According to J. Robert Hunter, director of insurance for the Consumer Federation of America, co-founder of Americans for Insurance Reform and former Texas Insurance Commissioner and Federal Insurance Administrator, “this drop in prices has been underway for three years as the country experiences a sustained soft market.”
The current soft market (falling rates) follows a hard market (large price hikes) that hit most lines of insurance in the early 2000s, particularly medical malpractice.
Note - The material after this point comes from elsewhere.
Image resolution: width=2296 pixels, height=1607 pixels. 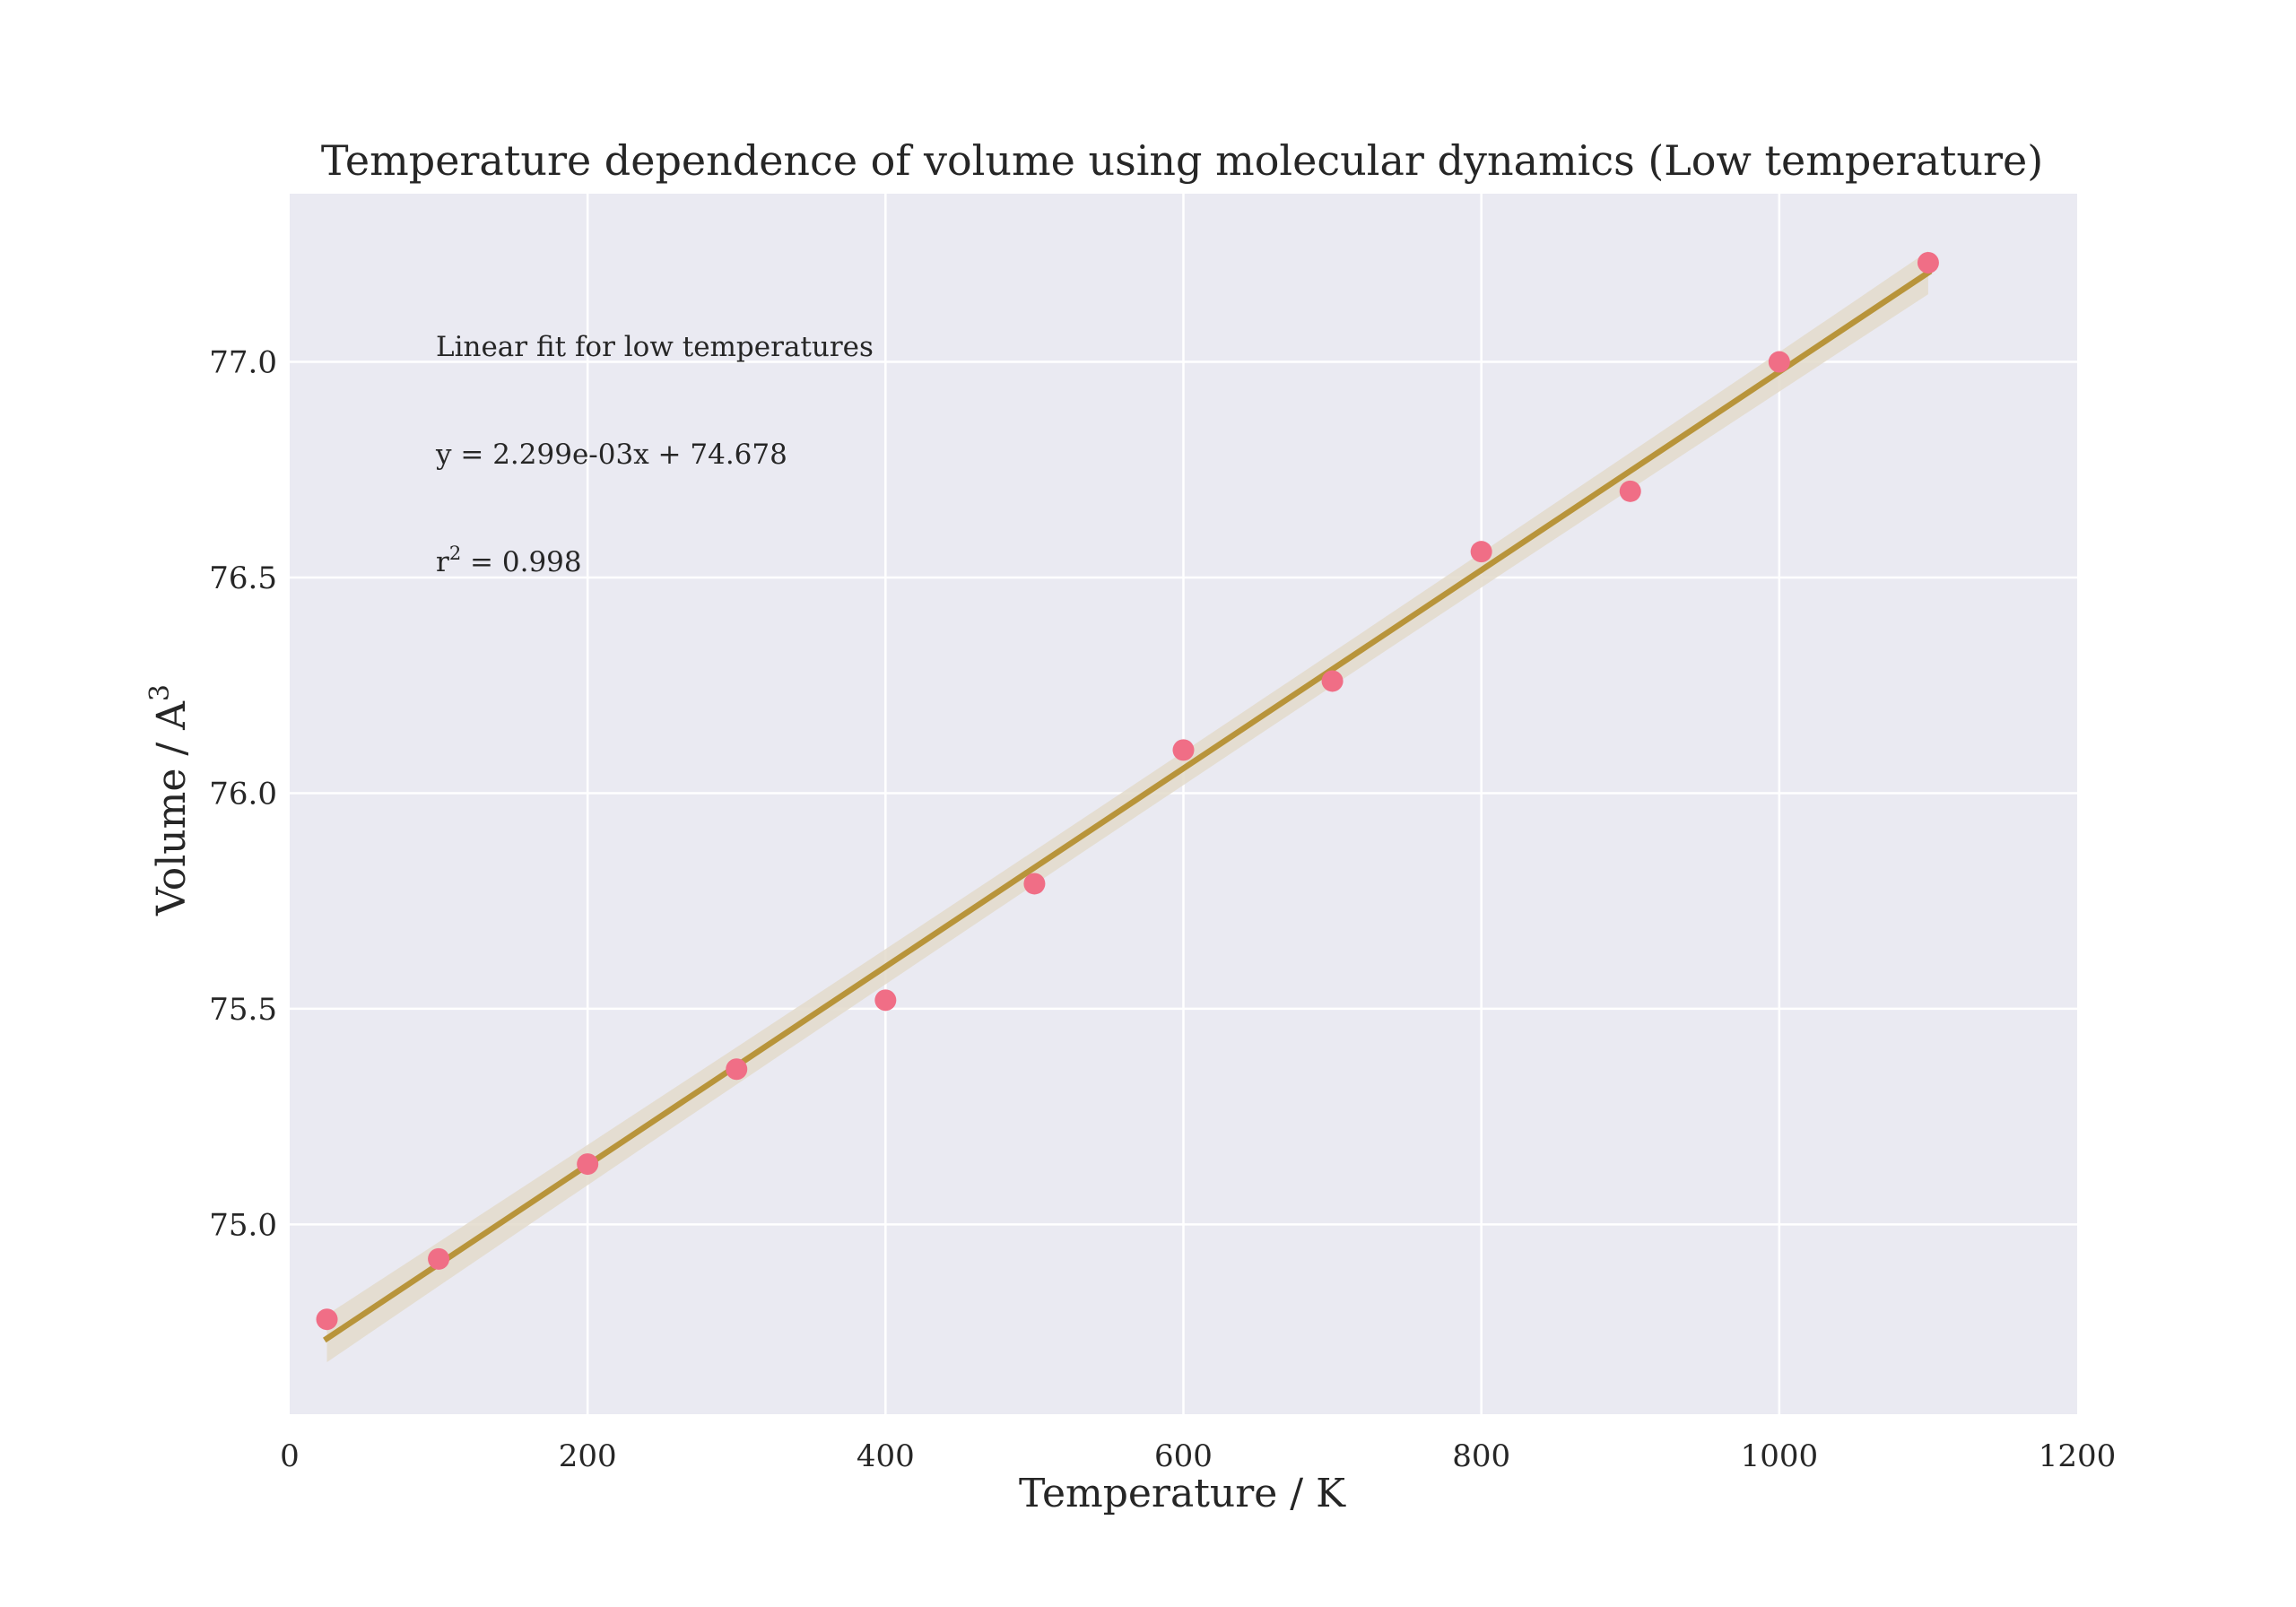 I want to click on x-tick-label: 1200, so click(x=2078, y=1456). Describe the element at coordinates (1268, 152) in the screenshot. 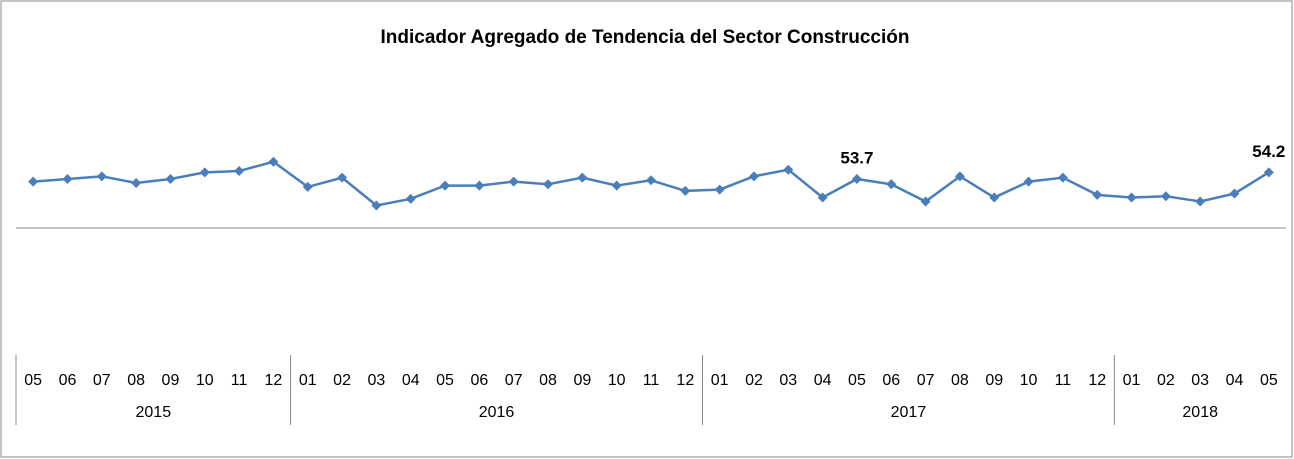

I see `data-label: 54.2` at that location.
“It now appears clear that the industry’s record profits in 2004 and 2005, and the exceptional record profit about to be reported for 2006, are due in large part to the years of huge rate hikes in the earlier part of the decade, which were not caused by any accompanying increase in claims or payouts,” Hunter said. “In fact, inflation-adjusted payouts and claims never increased at all during this period. Rather, this is all part of a well-documented cyclical phenomenon for the property/casualty insurance industry.”
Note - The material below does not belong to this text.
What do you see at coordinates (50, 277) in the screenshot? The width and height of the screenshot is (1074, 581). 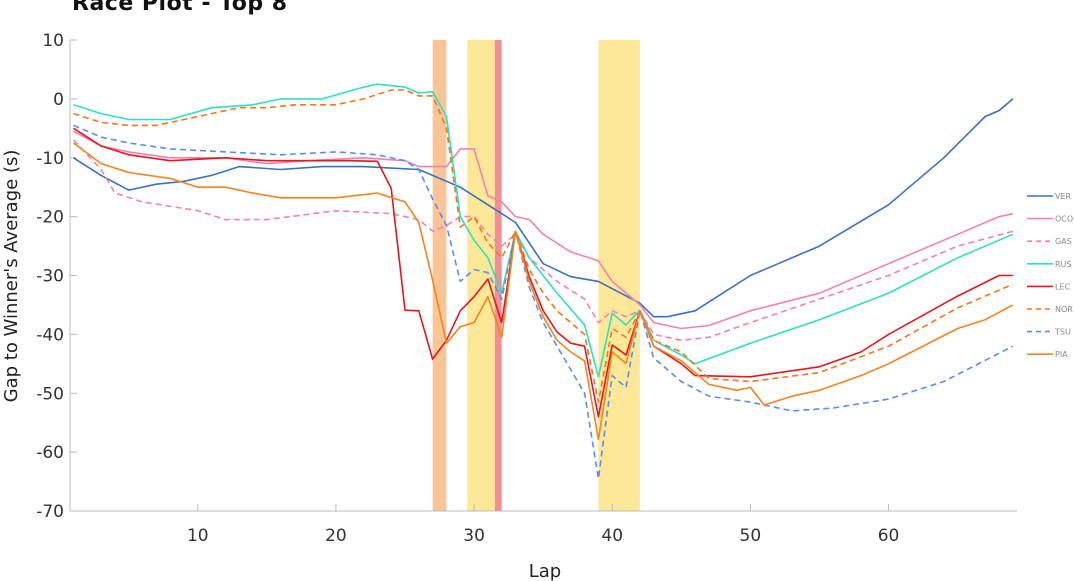 I see `y-tick-label: -30` at bounding box center [50, 277].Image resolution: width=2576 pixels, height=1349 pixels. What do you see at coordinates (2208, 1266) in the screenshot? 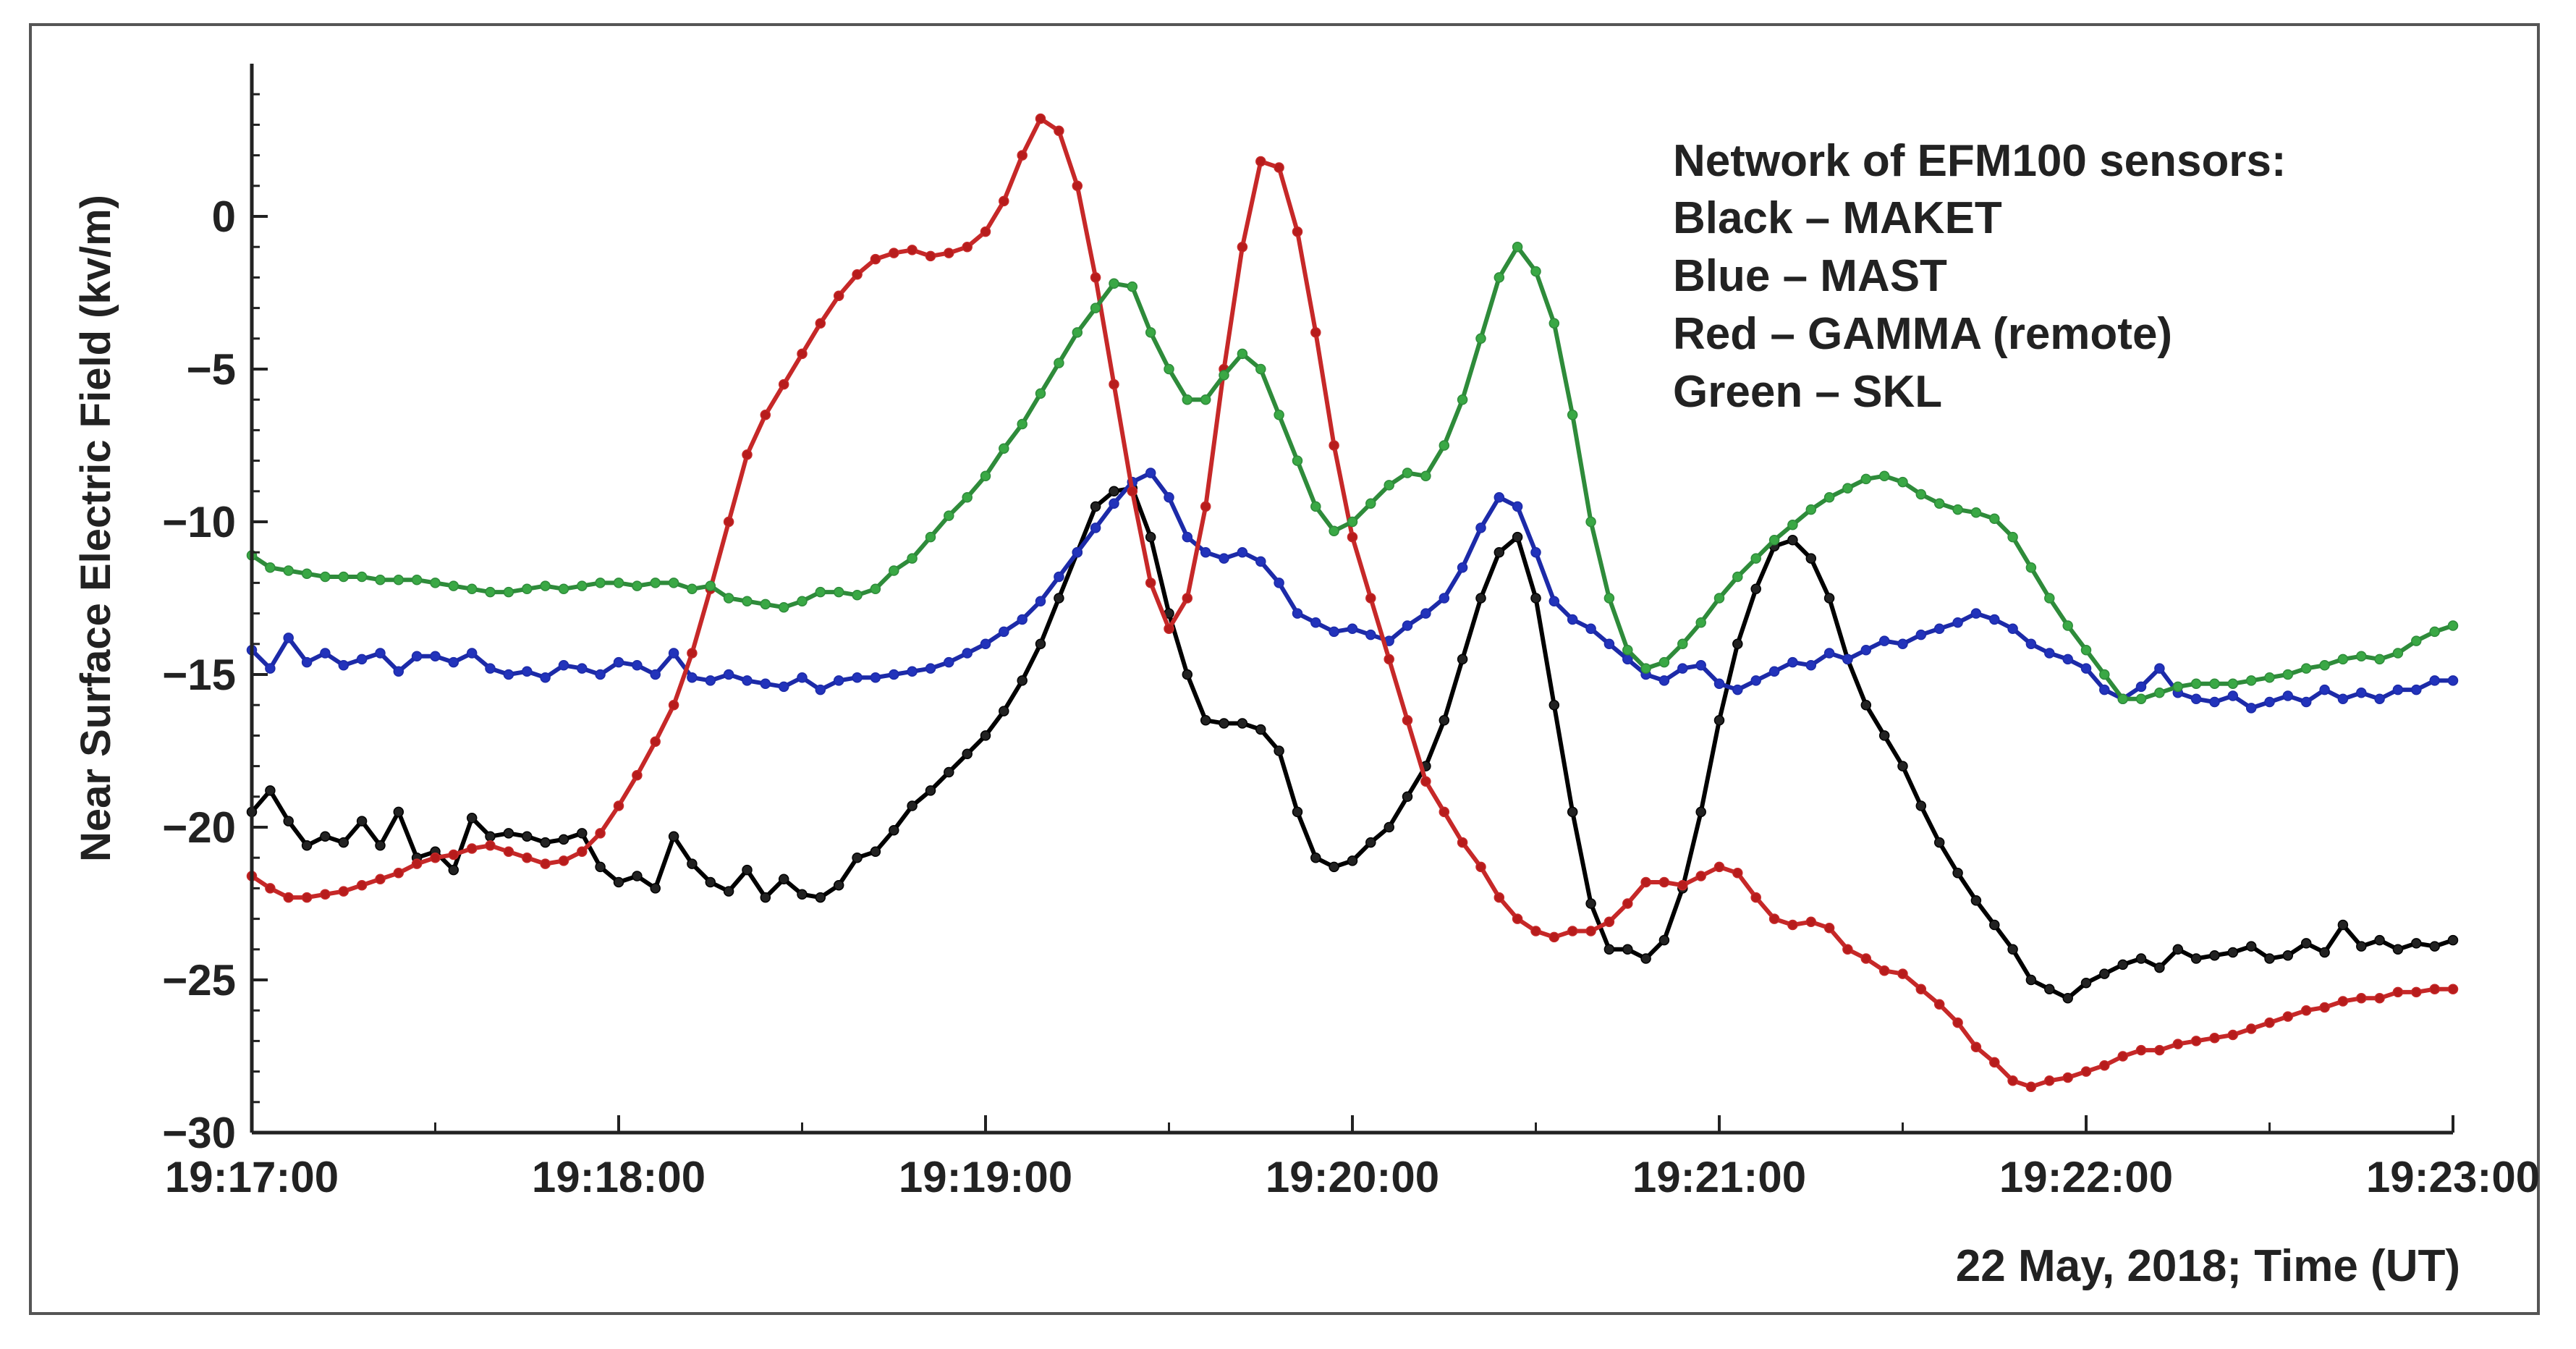
I see `x-axis-title: 22 May, 2018; Time (UT)` at bounding box center [2208, 1266].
According to Joanne Doroshow, AIR co-founder and executive director of the Center for Justice & Democracy, “Americans for Insurance Reform and consumer rights organizations have long maintained that the ‘crisis’ of skyrocketing insurance rates for doctors and other policyholders would end when the insurance cycle stabilized, and that this would occur whether or not ‘tort reform’ laws were enacted.” Doroshow said this is exactly what is happening now, because what drives rate hikes has little, if anything, to do with the legal system.
Doroshow and Hunter said that according to the third-quarter Council of Insurance Agents and Brokers’ survey of market conditions, commercial insurance rates are now dropping significantly across the country, “irrespective of enactment of tort reform.” Even medical malpractice insurance rates have dropped 1 percent this quarter, as they did in the first quarter of the year.
The pair indicated that U.S. property/casualty industry’s underwriting profit for the first half of 2006 was $15.1 billion — 31.8 percent higher than the first six months of 2005.
“Rates stabilize during the soft market, in which we are now, irrespective of insurers’ losses — such as the large hurricane losses of 2004 and 2005 during which time record profits were earned and most rates in the nation declined,” Hunter said. “And rates spike during the hard market, which ended three years ago, despite flat claims experience. Those odd patterns are driven by the same thing: the insurance industry’s economic cycle.
Hunter added that the data shows that “no matter how much insurance lobbyists like to complain about claims, payouts, jury verdicts or the legal system, losses do not determine the rates that insurers charge.”